A Farewell to the Writers’ Room and Cut Jokes
The speech served as a valedictory of sorts, coming as The Late Show with Stephen Colbert prepares to conclude its run on May 21. While Colbert did not explicitly reference reported pressure from the Trump administration on Paramount to cancel the show, he did share a selection of jokes that were deemed too risky for broadcast during his tenure, crediting his writing staff.
Among the revealed bits was a dark political joke linking a reported message from President Trump authorizing a military strike to the Supreme Court’s Dobbs decision: “The actual ‘Go’ message from President Trump to launch last week’s Iran attack was ‘Operation Epic Fury is approved. No aborts, good luck.’ Coincidentally, ‘No aborts, good luck’ was also the majority opinion in the Dobbs Decision.”
He also shared a joke from the height of the #MeToo movement regarding Louis CK’s misconduct, delivered by a female writer: “Oh my God, he masturbates like a toddler poops.”
Celebrating the Unsung Writers
The emotional core of Colbert’s address was his tribute to the writers who shaped the show’s decade-long run. He explicitly asked the industry to hire his staff after the show’s end, calling them “the best writing staff I have ever known at any show.” Colbert, who began his career as a writer himself, expressed a deep personal loss at no longer being able to participate fully in the collaborative process.
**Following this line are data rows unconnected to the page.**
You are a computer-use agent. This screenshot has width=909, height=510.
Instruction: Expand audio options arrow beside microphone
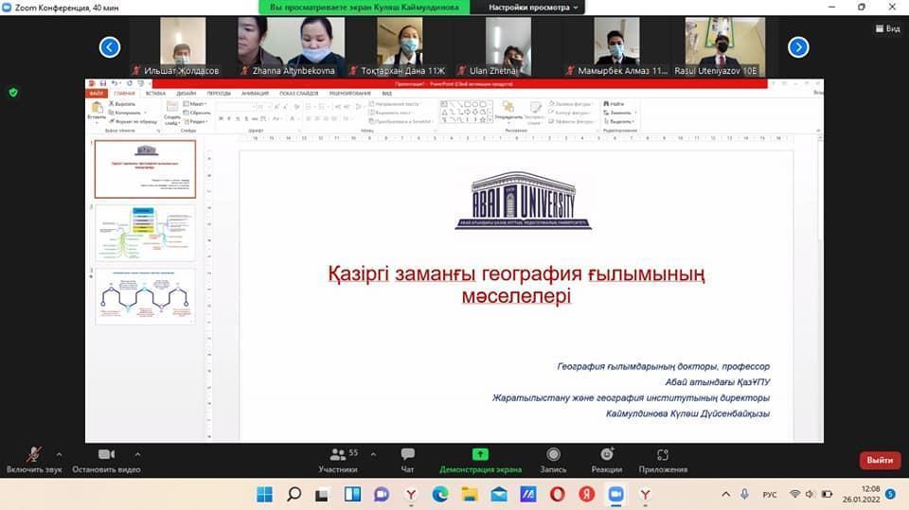click(59, 454)
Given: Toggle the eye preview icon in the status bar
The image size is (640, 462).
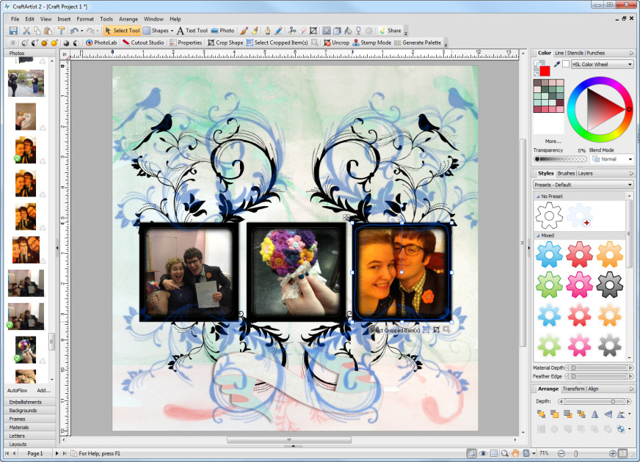Looking at the screenshot, I should 483,454.
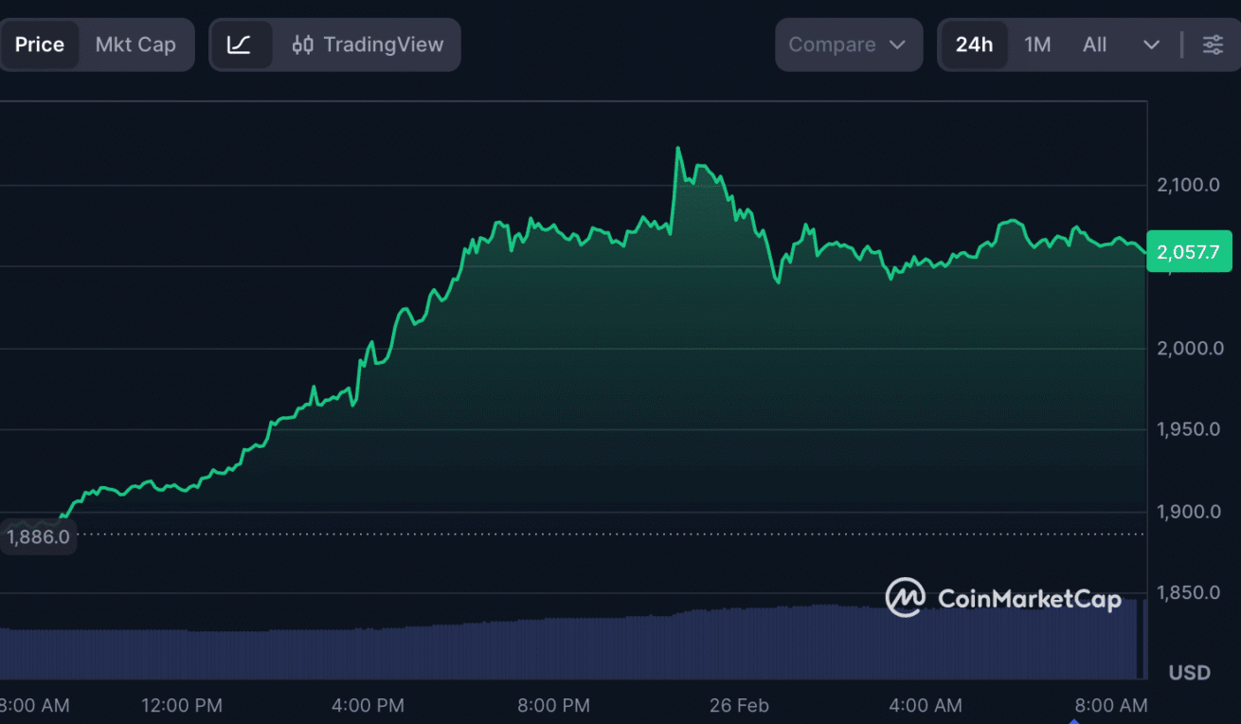Open the TradingView candlestick chart

(x=368, y=45)
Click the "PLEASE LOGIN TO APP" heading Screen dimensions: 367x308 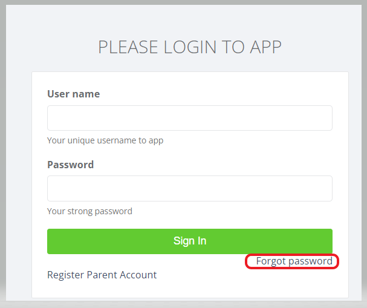tap(189, 47)
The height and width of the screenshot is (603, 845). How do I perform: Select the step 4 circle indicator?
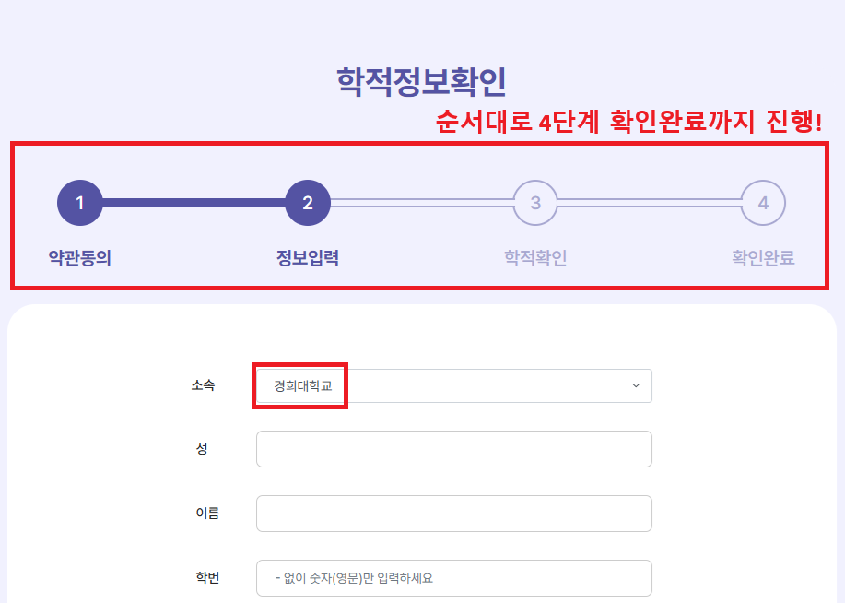[763, 203]
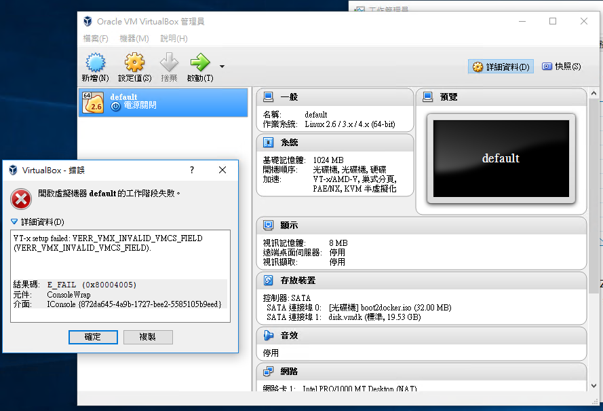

“If you liked any of these ideas, please employ these lovely folks after May 21,” he urged. “What’s also hard is hearing the laughter from the room down the hall and not being able to go in. If you’ve ever been lucky enough to be in that room, you will always want to be in that sound. And what is really gonna be hard is missing these people, who despite the fresh hell — whatever it is — that the news washes in, make that beautiful sound happen every day.”
He concluded by thanking the Writers Guild, the legacy of Walter Bernstein, and his team: “So to them, and all of you, and Walter Bernstein, and to our guild, thank you so much.”